======== TASK INPUTS

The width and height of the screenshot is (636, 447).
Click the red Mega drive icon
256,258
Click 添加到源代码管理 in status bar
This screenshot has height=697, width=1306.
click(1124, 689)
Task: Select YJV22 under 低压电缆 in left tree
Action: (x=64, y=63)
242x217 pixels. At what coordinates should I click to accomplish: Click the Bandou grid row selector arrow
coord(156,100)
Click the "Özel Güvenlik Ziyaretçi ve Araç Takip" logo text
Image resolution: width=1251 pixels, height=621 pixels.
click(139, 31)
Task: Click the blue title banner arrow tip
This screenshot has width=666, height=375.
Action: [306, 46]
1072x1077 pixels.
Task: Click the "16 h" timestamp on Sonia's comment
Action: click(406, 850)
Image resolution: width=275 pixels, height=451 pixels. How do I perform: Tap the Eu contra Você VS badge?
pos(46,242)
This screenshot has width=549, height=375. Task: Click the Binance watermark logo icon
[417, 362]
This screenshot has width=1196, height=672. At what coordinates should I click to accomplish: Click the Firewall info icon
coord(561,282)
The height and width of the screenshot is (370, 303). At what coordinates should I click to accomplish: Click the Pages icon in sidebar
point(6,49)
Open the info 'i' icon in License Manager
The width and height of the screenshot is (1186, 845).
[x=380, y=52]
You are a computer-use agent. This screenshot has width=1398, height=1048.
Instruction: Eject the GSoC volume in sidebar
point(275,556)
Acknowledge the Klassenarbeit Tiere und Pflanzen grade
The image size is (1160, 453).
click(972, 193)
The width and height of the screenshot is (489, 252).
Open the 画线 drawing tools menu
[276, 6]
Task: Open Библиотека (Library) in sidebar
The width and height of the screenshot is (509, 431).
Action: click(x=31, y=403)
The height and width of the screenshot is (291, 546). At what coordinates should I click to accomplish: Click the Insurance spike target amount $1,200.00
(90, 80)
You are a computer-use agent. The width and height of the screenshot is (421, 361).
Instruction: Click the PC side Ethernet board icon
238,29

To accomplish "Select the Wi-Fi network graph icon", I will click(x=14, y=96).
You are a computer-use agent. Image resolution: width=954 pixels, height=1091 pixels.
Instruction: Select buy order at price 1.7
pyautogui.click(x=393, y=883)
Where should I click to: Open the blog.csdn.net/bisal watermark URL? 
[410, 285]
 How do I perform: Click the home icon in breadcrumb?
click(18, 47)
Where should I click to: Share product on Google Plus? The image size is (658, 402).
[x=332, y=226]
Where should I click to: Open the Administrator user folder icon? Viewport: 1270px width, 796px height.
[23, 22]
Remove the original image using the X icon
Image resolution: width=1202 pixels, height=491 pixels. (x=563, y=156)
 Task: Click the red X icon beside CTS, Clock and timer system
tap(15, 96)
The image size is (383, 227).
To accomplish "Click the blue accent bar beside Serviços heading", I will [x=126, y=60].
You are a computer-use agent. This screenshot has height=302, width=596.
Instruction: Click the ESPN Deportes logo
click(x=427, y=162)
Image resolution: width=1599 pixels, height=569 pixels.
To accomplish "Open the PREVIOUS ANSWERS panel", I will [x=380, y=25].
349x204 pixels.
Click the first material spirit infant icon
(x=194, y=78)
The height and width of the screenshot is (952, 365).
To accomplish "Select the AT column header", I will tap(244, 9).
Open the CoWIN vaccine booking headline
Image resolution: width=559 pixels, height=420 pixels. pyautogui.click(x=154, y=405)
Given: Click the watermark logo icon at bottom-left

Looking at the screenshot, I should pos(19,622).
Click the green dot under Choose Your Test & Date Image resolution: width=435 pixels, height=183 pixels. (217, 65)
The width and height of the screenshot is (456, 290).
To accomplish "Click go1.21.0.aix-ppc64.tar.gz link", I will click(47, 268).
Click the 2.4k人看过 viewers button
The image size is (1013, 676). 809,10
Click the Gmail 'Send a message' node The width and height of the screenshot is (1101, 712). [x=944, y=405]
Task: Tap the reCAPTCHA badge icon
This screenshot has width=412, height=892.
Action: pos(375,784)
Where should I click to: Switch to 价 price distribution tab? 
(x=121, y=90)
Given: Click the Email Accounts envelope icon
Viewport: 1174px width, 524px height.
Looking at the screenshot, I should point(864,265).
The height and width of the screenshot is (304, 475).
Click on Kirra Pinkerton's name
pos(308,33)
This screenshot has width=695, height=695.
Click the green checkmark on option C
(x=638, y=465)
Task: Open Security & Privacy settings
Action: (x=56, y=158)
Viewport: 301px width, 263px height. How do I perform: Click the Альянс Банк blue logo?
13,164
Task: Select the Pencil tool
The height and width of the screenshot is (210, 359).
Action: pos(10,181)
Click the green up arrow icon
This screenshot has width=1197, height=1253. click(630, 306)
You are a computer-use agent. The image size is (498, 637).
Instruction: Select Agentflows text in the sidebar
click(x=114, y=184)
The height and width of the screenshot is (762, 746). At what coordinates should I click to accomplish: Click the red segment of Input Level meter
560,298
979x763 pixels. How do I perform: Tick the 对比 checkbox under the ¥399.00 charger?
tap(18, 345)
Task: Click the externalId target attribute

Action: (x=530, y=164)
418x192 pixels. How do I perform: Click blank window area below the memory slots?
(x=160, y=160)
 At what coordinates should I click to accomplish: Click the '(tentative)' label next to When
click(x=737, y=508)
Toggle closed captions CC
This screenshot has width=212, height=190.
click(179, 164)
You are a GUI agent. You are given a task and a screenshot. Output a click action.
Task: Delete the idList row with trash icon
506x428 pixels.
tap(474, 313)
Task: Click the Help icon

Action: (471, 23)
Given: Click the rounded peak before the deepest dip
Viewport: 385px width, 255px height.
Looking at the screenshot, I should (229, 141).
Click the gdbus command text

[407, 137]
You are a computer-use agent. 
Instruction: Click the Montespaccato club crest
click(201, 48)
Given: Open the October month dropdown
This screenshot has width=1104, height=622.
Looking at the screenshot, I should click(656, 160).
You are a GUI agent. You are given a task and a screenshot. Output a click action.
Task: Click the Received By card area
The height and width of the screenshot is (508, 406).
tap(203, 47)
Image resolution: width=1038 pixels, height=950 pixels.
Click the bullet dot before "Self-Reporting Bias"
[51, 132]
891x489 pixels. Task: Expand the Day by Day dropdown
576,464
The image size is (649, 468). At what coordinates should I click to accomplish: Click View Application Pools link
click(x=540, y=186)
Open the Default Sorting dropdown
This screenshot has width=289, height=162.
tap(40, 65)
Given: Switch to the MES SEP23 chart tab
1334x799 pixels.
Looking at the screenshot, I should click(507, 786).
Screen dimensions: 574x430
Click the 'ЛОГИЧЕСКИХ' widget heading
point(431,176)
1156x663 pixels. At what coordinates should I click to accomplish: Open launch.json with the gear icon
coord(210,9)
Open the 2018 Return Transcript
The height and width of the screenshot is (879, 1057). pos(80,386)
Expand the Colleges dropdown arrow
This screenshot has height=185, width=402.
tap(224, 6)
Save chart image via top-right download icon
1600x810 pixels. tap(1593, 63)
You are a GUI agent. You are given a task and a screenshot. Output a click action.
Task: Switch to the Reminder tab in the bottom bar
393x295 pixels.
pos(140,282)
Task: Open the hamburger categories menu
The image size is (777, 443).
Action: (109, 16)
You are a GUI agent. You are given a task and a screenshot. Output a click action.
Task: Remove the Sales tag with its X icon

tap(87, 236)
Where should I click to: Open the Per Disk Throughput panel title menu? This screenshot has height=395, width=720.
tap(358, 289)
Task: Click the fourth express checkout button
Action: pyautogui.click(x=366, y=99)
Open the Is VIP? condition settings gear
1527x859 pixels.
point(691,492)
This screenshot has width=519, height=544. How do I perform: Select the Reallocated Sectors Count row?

================

WRITTEN REQUEST ▸
Can you give the material above again, starting at the line containing "will click(x=14, y=96)." and ending at the line containing "[x=332, y=226]", with every coordinate in the answers shifted by -15?

TASK RESULT ▸
To accomplish "Select the Wi-Fi network graph icon", I will click(x=-1, y=81).
You are a computer-use agent. Image resolution: width=954 pixels, height=1091 pixels.
Instruction: Select buy order at price 1.7
pyautogui.click(x=378, y=868)
Where should I click to: Open the blog.csdn.net/bisal watermark URL? 
[395, 270]
 How do I perform: Click the home icon in breadcrumb?
click(3, 32)
Where should I click to: Share product on Google Plus? The image size is (658, 402).
[x=317, y=211]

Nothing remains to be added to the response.